To avoid faffing with matches, I had a candle prelit. To signify 'more fire' for Imbolc I had a 5 stem candelabra already lit. The chalice lighting got another flame going (a candle stub on a tee-light, for a better flame). The liturgy to past, present and future lit three more. The four elements liturgy lit another flame and got some good incense smoke going. That's eleven candles plus incense. Plus, against forebears who refused to celebrate Christmas on the basis that it was Pagan, thus was Pagan neat, including a reading from a book about how to be a witch in thirteen months. Unfortunately the law was passed in 1844 by which other denominations cannot grab the money, and having been there (in and out) for 27 years I am myself within the stipulations of the act about occupation and continuous change. Though I have done these before, if not together.

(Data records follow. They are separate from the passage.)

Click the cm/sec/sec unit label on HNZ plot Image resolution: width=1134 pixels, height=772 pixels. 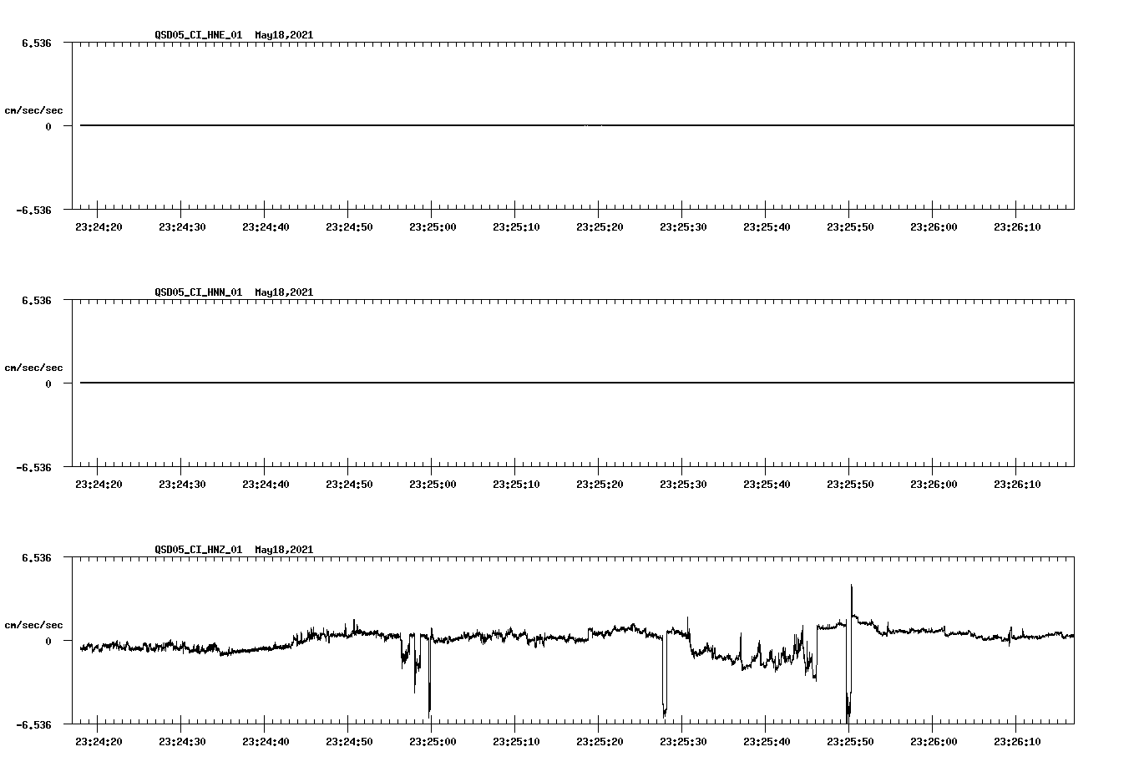click(33, 624)
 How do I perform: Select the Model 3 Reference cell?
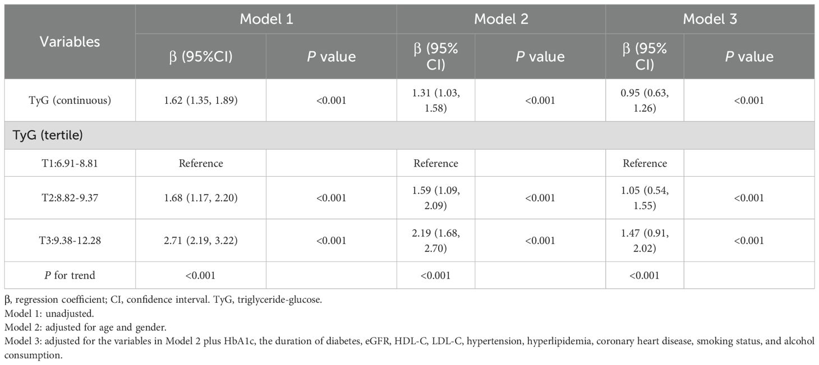pyautogui.click(x=645, y=164)
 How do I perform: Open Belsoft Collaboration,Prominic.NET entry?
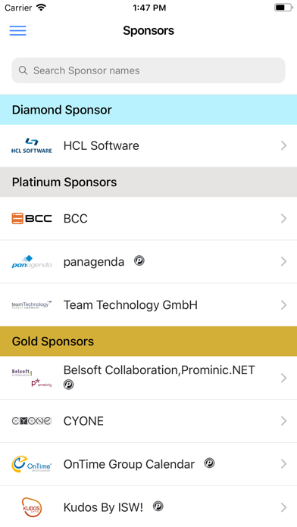pos(149,378)
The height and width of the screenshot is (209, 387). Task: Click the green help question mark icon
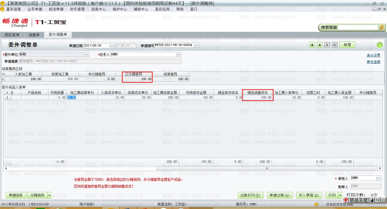(x=379, y=45)
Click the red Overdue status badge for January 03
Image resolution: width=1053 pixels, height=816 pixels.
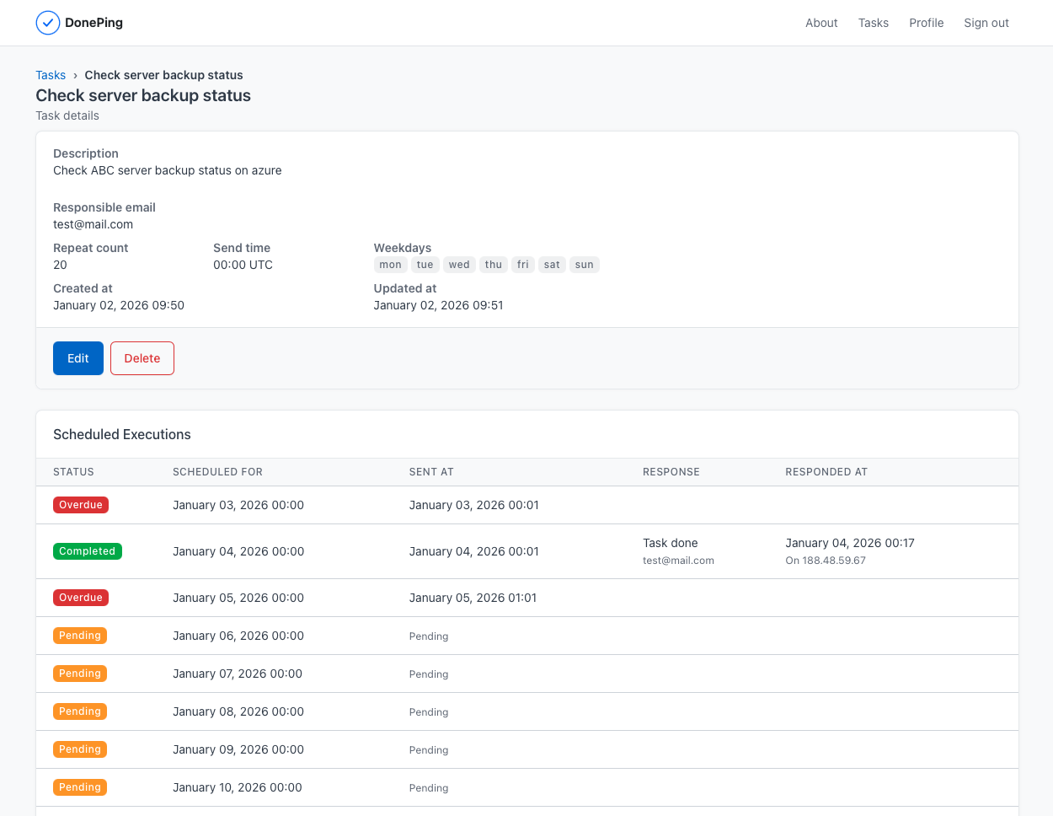pos(80,504)
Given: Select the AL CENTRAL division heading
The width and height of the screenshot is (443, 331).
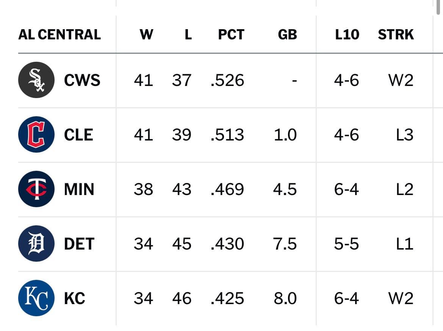Looking at the screenshot, I should [x=59, y=34].
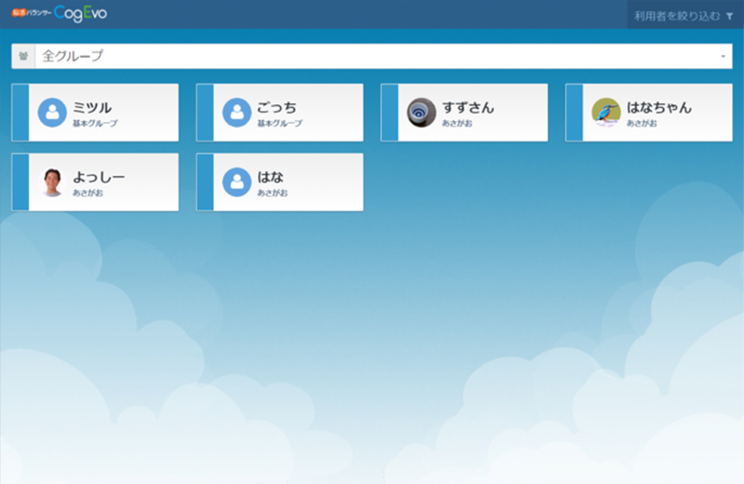Open the 利用者を絞り込む filter menu
The image size is (744, 484).
pos(678,16)
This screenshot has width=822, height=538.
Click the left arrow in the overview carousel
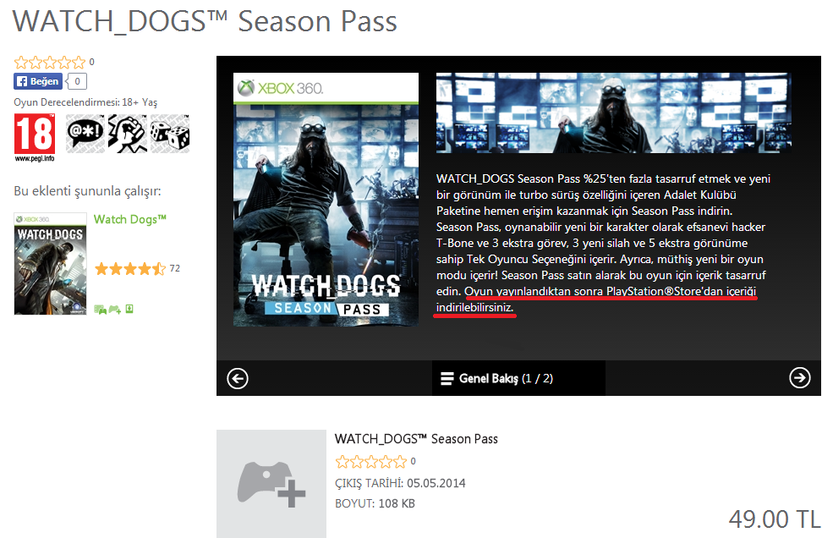pos(238,378)
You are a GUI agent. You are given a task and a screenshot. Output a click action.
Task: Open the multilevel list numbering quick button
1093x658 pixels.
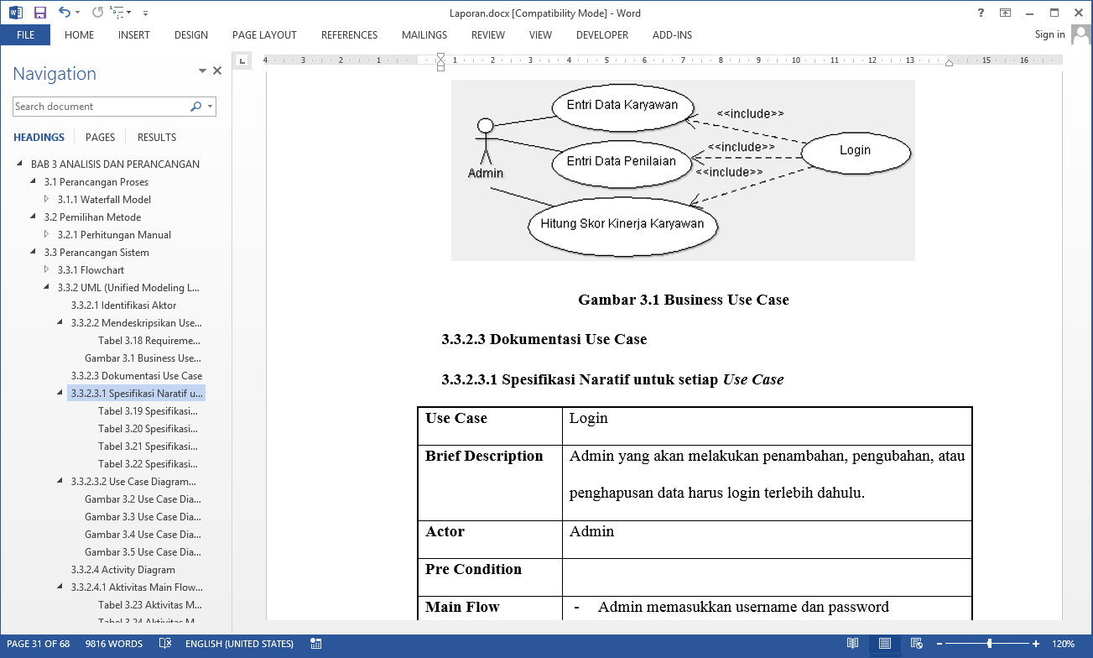121,13
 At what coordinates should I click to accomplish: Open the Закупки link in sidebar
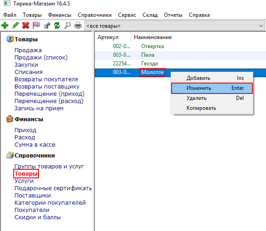pyautogui.click(x=26, y=65)
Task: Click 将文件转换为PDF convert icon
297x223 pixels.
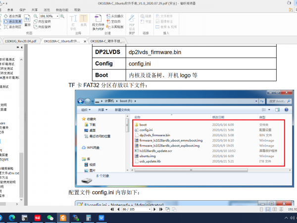Action: [99, 23]
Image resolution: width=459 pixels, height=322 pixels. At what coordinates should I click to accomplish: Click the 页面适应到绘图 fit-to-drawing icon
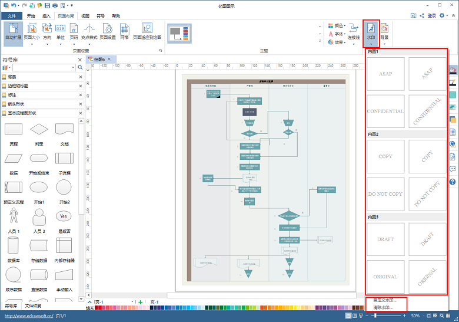click(x=147, y=31)
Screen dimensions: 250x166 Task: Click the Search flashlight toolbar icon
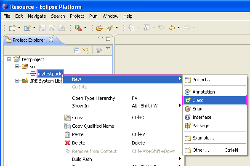[110, 28]
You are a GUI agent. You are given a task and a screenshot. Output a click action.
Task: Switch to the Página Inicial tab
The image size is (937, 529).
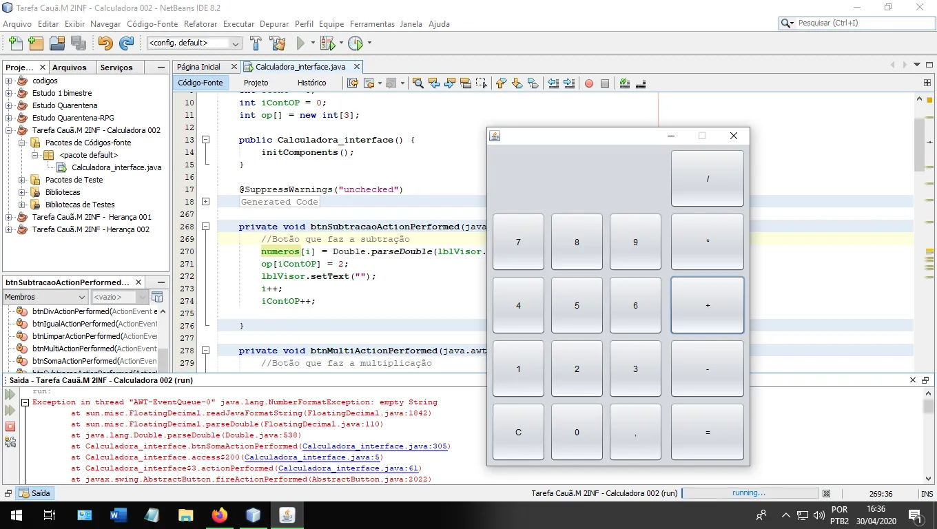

As in discussion afterwards, we can but we don't have to take the whole packages, nor do we have to believe them in the way that some of their adherents do - though, also, individuals can and the Unitarian denomination is a means to meet adherents of other ways. I also made a parallel about being a "Pretend Pagan" according to one accuser and a postmodern liberal Christian - there are indeed postliberal Christians for whom Christianity is a drama and identity rather than a base for truth. For someone leading a U3A course on Philosophy my liturgy had in it Plato and Aristotle - he said afterwards, "Not their best moments," in that they believed in a four elements that we regard as purely mythic. Indeed the science, proper science, was in my sermon, and I am no dealer in Astrology - the midwife exerts more gravitational pull at birth than even the nearest planet (and what is the causal connection anyway between heavenly bodies and personalities?). None of this is sillier than virgin births or resurrections of the body, however, and as someone said afterwards, no we don't have to take the whole package as demanded by the Pope of Catholic Christianity.

So in that lot, then, the different views of toleration within Unitarianism - my 'raiding party' approach, for liturgical content and spiritual result, or the true believers who'd rather meet those of other true believers.. One of ours went and closed the magical circle because I'd left the powers swirling and active.

Unitarians really do 'meet people where they are', the slogan used by liberal Christians, but then Unitarians are not trying to take them somewhere else. They go where they want to go.

Next week the theme is, oh, Imbolc and Candlemass - again. But it will be very different.

1 comment:

Anonymous said...

Midwives? Gravitational pull? Good Lord.

“Since there is no conceivable causal relation between the planets and the events, astrology is therefore ripe for synchronistic occurrences.”

http://www.skyscript.co.uk/synchronicity.html

“In conclusion, the ultimate foundations of astrology are almost certainly not causal … Scientific methodologies very often, contrary to popular opinion, are not confined to causal, linear models.”